Compulsory fingerprinting was introduced in 2009 across the European Union as part of the new biometric passport, which was intended to improve border security. The measure aimed to stop ‘lookalike fraud’, whereby somebody travels on the passport of someone who strongly resembles them.
Dutch local authorities have spent €32 million installing 4,800 scanners which have taken 20 million prints in the last eight years. But according to an investigation by NOS, border control agencies are still unable to use them to verify passengers.
European nations have not yet agreed on a way to share access to the ‘key’ – the digital signature that allows other countries’ border guards to read their fingerprint information – making the exercise redundant.
No information shared
The Dutch interior ministry admitted to NOS that it had not shared its ‘key’ with any other country or received the necessary information from any foreign government.

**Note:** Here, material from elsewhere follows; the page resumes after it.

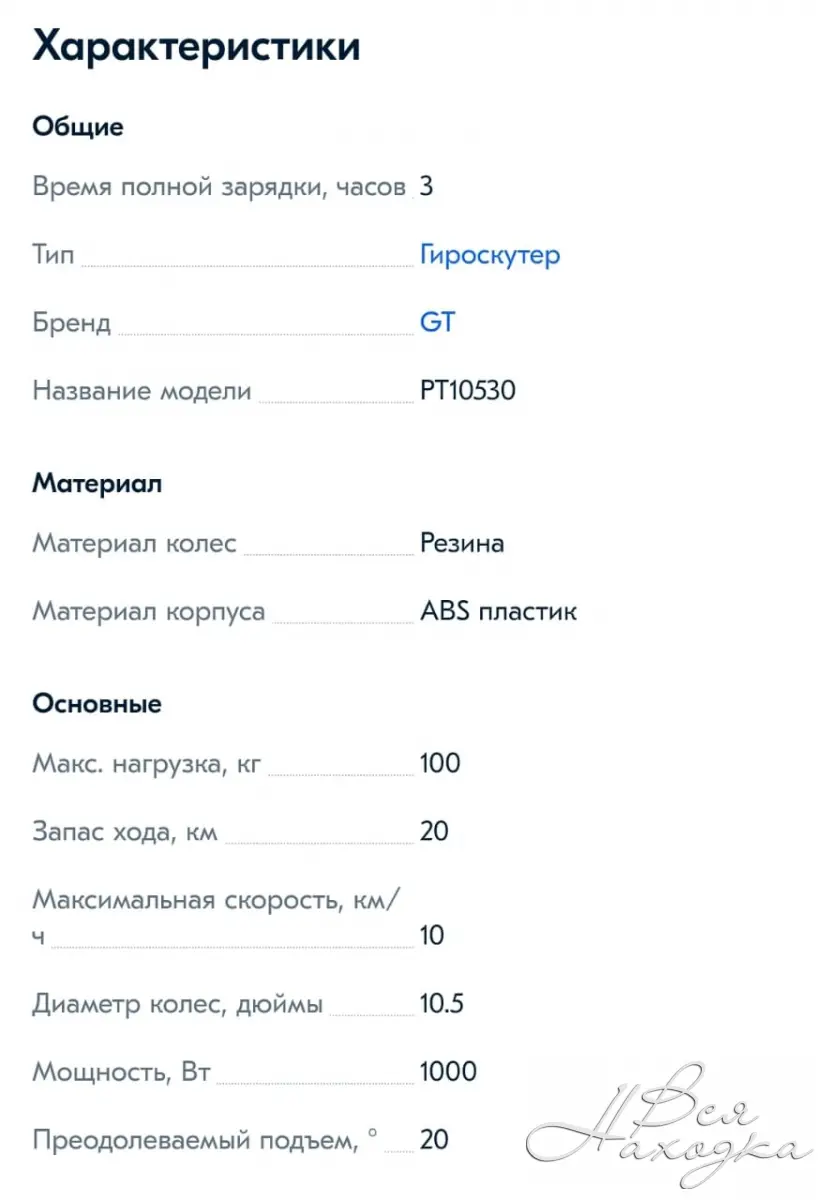Open the GT brand link
825x1200 pixels.
pos(437,323)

Schiphol airport also said that its machinery for reading fingerprints had never been tested for security – and so cannot be used.
Biometric security expert Max Snijder said the project had been a comprehensive failure. ‘The fact that we have to supply fingerprints that can’t actually be used is incomprehensible,’ he told NOS.

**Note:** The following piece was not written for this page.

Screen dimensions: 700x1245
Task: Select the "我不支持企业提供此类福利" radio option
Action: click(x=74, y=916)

However, the Netherlands cannot opt out of the scheme because it is a binding agreement between the signatories to the Schengen open borders agreement. Within the EU only the UK, Ireland and Denmark are able to opt out.
Passport applicants who refuse to submit their fingerprints can be refused a passport under a ruling by the Council of State last May, which said that the Dutch government’s obligation to comply with European agreements outweighed personal privacy concerns.
The idea to include fingerprints in passports was a response to the terrorist attacks of 9/11. Politicians argued that adding extra layers of security to passports would make it harder for terrorists to pass through airports undetected. Within a month the Dutch government had come forward with a plan to include fingerprints.
The measure was also intended to reduce identity fraud. But local authorities said they had only used it in a handful of cases. A sample of fingerprints in passports also found that around 20% were invalid, either because the quality was too poor or because of an administrative error such as saving the image upside down.
A spokesman for the interior ministry told NOS that it was hopeful that Europe would manage to arrange for the exchange of biometric information ‘within a number of years’.